About Sickle Forward
At Sickle Forward, we understand the critical importance of bringing rapid screening for Sickle Cell Disease to resource-limited settings around the world! A child diagnosed through these screening efforts can be started on low cost and highly effective treatments that have the ability to drastically improve their survival.
Early Diagnosis is the Key to Saving Lives!
Sickle Forward believes that access to an early diagnosis of sickle cell disease is the first step in combating the staggering levels of early childhood mortality that have defined the disease across Africa for far too long. Our work began in 2011 with newborn screening at a single rural hospital, built on the belief that life-saving diagnosis should be available even in communities far from major medical centers. Since then, that early effort has grown into broad regional partnerships across eight countries in Africa, working alongside experienced in-country leaders, health systems, and community-based teams.
At the center of our philosophy is a simple but powerful idea: screening only saves lives when it leads to care. By identifying infants and young children early, Sickle Forward helps connect families to critical interventions such as malaria prevention, antibiotic prophylaxis, hydroxyurea, education, and ongoing clinical follow-up. Our goal is to support practical, scalable systems that bring diagnosis and treatment closer to where children are born and live.
Sickle Cell Disease in Africa
Sickle cell disease is the most common inherited disorder of the red blood cell, with over 5 million affected individuals across continental Africa. Due to the selective pressure of the malaria parasite, the majority of individuals with SCD live in equatorial areas where malaria is endemic such as Africa, South America, and India.

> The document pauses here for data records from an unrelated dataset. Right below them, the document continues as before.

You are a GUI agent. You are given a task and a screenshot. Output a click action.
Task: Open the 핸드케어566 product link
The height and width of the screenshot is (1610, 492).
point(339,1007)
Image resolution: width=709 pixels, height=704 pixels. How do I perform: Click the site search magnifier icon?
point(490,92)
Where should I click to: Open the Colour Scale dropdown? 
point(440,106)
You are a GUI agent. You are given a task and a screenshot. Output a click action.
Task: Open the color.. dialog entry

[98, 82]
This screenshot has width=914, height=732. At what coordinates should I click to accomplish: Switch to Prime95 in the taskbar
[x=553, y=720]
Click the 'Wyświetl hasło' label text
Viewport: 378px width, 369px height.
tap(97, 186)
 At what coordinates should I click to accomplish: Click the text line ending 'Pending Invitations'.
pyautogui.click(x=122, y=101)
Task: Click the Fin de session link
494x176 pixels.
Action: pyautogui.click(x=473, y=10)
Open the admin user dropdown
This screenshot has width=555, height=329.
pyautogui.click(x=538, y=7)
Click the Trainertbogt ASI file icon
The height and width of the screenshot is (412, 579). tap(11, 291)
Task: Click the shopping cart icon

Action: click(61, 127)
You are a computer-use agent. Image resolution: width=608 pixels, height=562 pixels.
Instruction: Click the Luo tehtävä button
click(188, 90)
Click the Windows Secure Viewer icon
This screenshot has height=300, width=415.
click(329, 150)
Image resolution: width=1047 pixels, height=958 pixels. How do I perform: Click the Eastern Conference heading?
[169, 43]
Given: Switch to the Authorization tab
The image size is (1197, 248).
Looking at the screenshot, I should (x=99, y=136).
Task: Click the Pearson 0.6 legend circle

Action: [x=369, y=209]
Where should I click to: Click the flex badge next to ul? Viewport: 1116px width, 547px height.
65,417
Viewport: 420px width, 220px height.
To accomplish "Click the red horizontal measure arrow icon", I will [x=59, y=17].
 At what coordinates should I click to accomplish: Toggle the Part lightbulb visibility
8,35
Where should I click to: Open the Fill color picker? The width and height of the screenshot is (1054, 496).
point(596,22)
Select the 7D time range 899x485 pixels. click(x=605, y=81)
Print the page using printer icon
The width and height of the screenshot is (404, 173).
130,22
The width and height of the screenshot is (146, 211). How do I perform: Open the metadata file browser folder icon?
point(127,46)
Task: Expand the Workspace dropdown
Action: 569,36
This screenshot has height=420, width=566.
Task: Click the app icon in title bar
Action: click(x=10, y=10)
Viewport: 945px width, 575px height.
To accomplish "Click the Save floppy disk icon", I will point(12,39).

The disease is caused by an abnormality in the hemoglobin protein that triggers the red blood cells to change into a moon (sickle) shape when they are stressed by lack of oxygen, temperature changes, infection, and other factors. This shape change leads to blockage of the flow of blood and oxygen to various parts of the body and results in both acute and chronic complications. While bone pain is often thought to be the hallmark of the disease, the damaging complications can occur in every organ and every part of the body. Untreated, the disease leads to recurrent complications and early death. It is expected that 50-80% of untreated children in Africa will die before their 5th birthday. The first step in treating the disease is diagnosing the affected newborn. After diagnosis, there are low-cost and highly effective treatments that can be started in order to save lives!